Newsday article, “Working parents, childless peers clash on ‘family’ issues”: December 5, 1993

“Jill is one of two childless workers in a 10-person account group at a large New York City ad agency. Both asked for Christmas week off to visit parents who live in other regions of the country, and both were denied the time. They were told, Jill says, that 'people with families get first priority.'”

(Although the focus of the article was on employees with no kids, some of them were also single.)

Cathy cartoon: August 2, 1993

Cathy is talking to her boss and names three co-workers who are useless because they are on vacation, three more who are useless because they just got back from vacation, and another three who are similarly of no help because they are about to leave for vacation.

Then she adds, “I alone am functioning.”

The boss’s thought bubble says, “God bless the single people,” as Cathy walks off with a huge stack of papers.

The One Theme That Seemed Dated: Going Solo Is Dangerous

When I reread the 21 clippings in my collection, I thought the themes still seemed relevant. Only one seemed dated, though not completely missing in today’s discussions of single life—the idea that going solo is dangerous. For example, the first paragraph of a syndicated article on solo travel included the claim that it “can be more dangerous.”
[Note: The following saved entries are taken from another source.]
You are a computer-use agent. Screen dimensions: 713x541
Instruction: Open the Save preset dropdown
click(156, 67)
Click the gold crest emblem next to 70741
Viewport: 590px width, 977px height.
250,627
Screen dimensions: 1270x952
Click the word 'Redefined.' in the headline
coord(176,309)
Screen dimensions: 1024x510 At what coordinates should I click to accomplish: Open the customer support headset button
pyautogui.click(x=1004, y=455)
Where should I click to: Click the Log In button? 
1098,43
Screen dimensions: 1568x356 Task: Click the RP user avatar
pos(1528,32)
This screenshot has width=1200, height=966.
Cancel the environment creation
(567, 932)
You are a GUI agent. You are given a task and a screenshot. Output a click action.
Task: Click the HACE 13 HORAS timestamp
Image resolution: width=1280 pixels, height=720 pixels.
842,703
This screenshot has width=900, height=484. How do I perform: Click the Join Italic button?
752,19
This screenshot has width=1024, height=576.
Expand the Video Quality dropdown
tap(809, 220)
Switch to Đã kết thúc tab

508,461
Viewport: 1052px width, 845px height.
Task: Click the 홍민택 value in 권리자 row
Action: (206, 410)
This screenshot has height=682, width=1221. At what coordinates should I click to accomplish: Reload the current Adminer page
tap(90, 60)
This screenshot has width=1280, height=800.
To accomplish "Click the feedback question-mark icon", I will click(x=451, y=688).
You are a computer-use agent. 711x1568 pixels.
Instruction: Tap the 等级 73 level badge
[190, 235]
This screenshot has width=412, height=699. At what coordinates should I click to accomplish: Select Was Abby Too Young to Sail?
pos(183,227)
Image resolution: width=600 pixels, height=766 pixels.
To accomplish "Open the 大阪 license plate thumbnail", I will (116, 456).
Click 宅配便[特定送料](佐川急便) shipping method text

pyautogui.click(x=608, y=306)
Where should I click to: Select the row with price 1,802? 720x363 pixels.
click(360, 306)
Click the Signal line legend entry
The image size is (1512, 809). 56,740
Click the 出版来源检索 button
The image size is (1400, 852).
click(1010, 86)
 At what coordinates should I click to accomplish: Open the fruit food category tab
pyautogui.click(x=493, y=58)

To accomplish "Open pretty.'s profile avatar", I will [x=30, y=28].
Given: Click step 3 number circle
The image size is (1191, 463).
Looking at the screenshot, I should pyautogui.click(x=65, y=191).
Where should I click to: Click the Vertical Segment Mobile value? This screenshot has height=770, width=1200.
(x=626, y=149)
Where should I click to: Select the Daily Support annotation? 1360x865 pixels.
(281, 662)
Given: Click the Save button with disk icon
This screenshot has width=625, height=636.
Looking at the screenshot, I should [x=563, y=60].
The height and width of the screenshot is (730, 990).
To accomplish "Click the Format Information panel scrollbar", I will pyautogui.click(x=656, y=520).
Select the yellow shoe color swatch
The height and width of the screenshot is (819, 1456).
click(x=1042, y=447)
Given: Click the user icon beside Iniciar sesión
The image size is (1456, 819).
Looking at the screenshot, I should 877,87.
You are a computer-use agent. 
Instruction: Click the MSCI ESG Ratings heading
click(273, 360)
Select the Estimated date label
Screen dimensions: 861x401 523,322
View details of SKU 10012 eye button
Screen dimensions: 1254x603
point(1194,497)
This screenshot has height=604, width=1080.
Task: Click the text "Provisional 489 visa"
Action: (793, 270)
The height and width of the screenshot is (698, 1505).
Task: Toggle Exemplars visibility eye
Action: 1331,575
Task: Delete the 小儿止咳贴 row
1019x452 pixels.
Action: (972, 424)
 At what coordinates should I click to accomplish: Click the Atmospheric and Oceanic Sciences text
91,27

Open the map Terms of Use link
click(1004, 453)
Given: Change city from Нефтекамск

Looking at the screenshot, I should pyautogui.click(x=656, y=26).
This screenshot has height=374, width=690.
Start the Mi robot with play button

A 1993 Newsweek article, “The art of flying solo,” quoted a psychologist who maintained that “living alone can be frightening.” Also mentioned was a mother’s fears about the safety of her daughter who lived alone. “Solos tend to take exceptional security precautions,” readers were told, and a paragraph full of examples followed.

Bottom Line

Some of the examples of singlism from my clippings were around nearly three decades ago and are still around today. That’s exasperating. But thinking about them—as well as all the good stuff about being single—never gets old.